Ne leur parlez pas d’un syndrome Nimby (not in my backyard, pas dans mon arrière-cour), comme en sont souvent atteints les citoyens vivant autour d’un projet territorial qui les rebute. Ces Jambois assurent qu’ils ne voient pas d’un mauvais oeil que des habitations poussent sur cette enclave. » Quand on a acheté nos terrains, on savait qu’on y construirait un jour « , répètent Bruno Hesbois, Luc Verkest, Luc Van Hooland et Guillaume Becue, ceux qui mènent la fronde (massivement suivie, certifient-ils) dans leur quartier.
Construire, oui. Mais pas n’importe comment. Selon eux, le fameux RUE est mal ficelé. Les données qui y figurent seraient troubles, voire erronées. Particulièrement en matière de densité. Combien de logements prévus par hectare ? Ils ont obtenu plusieurs réponses à leur question. Qui aboutissent à des résultats très divergents. L’hypothèse la plus haute parle bien de 434 habitations, mais 395 ou 329 ont aussi été évoquées.
Beaucoup trop, dénoncent-ils. Pour parvenir à atteindre l’un de ces trois objectifs dans un espace restreint, il faudra construire en hauteur (le document va jusqu’à la possibilité de 3 étages au-dessus du rez-de-chaussée) et collé-serré. Ce qui ne se marierait pas avec le style des 4-façades bien à leur aise sur leur terrain. » Nous avons payé pour un certain cadre de vie, on ne va pas laisser tout gâcher sans rien faire « , lance Luc Verkest.

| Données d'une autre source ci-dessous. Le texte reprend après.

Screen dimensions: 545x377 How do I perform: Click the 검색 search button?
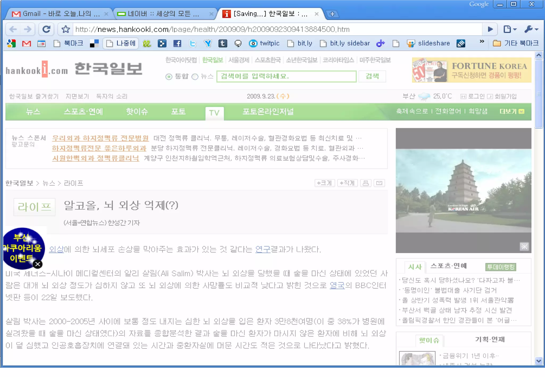pyautogui.click(x=372, y=76)
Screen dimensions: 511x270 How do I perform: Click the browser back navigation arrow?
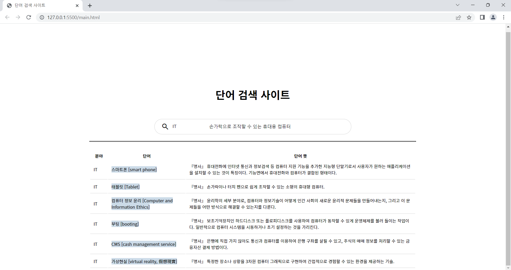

» Le projet est disproportionné par rapport à l’esprit du quartier, complète Bruno Hesbois. On ne veut pas entrer dans une logique de recours, mais pratiquer la politique de la main tendue vers le politique. Nous voulons une vraie concertation. » Les opposants ajoutent qu’autant de nouvelles habitations ne manqueront pas de causer des problèmes de mobilité, alors que les routes alentours sont déjà chargées aux heures de pointe. » Il est illusoire de croire que les gens se passeront de voiture… »
Ils ont remis un dossier au fonctionnaire délégué, interpellé tous les élus communaux. Mais jugent ne pas avoir été entendus. Sauf par… l’opposition PS, qui a sans doute vu là une belle flèche à décocher à la majorité CDH-MR-Ecolo.
La saga ne fait que commencer
» Nous ne voulons pas que le plateau de Bellevue devienne le plateau de la bévue « , scande Eliane Tillieux, cheffe du groupe socialiste. Celle-ci affirme partager les craintes des riverains, mais s’interroge également sur la stratégie foncière de la Ville. » Ne pourrait-on pas imaginer qu’elle garde la main sur ses terrains plutôt que les céder, par exemple en proposant des baux emphytéotiques aux habitants ? »
Sur ce point, elle pourrait tomber d’accord avec Arnaud Gavroy, qui imagine bien un système de community land trust, où les propriétaires acquièrent la maison, pas le terrain. Une manière, par la même occasion, de faire baisser les prix. Car construire des logements abordables pour les jeunes ménages dans un éco-quartier… L’échevin reconnaît qu’il faudra se montrer astucieux, tant financièrement que politiquement.
Sur le reste, pas sûr que les violons s’accorderont. L’Ecolo n’est pas tendre à propos des contestataires. » Ils ne veulent pas voir autre chose que des pavillons derrière chez eux. Mais dans le contexte actuel, ce serait criminel de continuer à construire comme par le passé ! Il faut s’adapter au futur qui s’amorce. Et sortir de l’émotionnel. »
La délivrance du RUE est attendue pour la fin d’année. L’esquisse d’un projet concret est espérée par l’échevin à partir de 2015. La saga Bellevue ne fait que commencer. Mais elle comportera sans doute de nombreux épisodes.